_Task description_
From the trauma text below, list every action van der Kolk names in the quoted passage on how he treats victims of acute trauma.

─── Page extract

B0000757Bessel van der Kolk (vdK) is probably the world’s most well known trauma theorist. I reviewed his recent book, The Body Keeps the Score, in an earlier post. Since then I’ve read more of his work and listened to him speak for hours (he is all over youtube). The best way I’ve figured out to think seriously about his work is to ask what difference it would make if he were right.

What he says

Asked about how he treats the victims of acute trauma, vdK says

Holding them, rocking them, giving them massages, calming their bodies down is a critical issue. I am probably the minority among my colleagues in that I am much more focused on bodily state than on articulating what’s going on. I think that words are not really the core issue here. It is the state of being, of tenseness, of arousal, and of numbing, and that people need to learn again to be safely in their bodies. (http://www.medscape.com/viewarticle/408691)

Think about this for a minute. One might expect a trauma therapist to say something like “I try to create a safe environment in which my patients can put words to unspeakable experiences. I try to help them remember an experience so they don’t have to constantly relive it.” This makes sense, for trauma is a disorder of time, in which the past is never past but is constantly intruding upon the present.

──────
─── Stored data

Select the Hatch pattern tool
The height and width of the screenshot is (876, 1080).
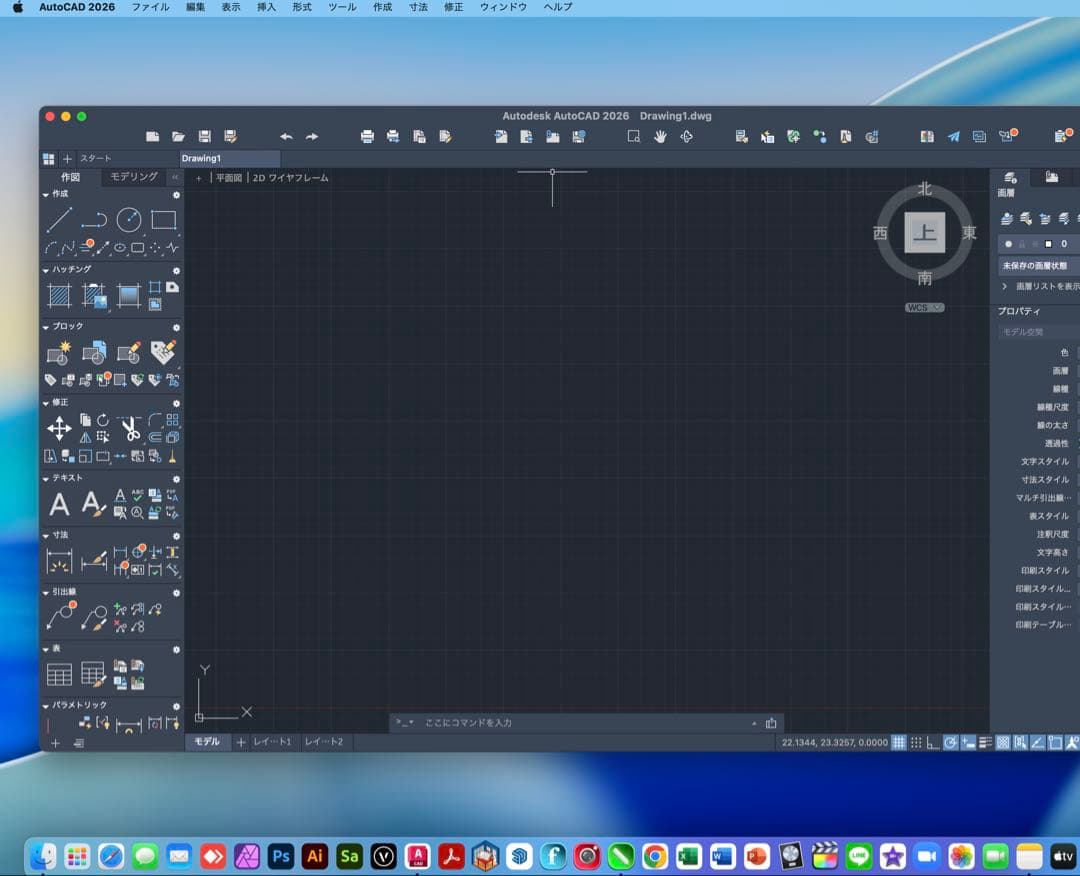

──────

_Response box_
Holding them
Rocking them
Giving them massages
Calming their bodies down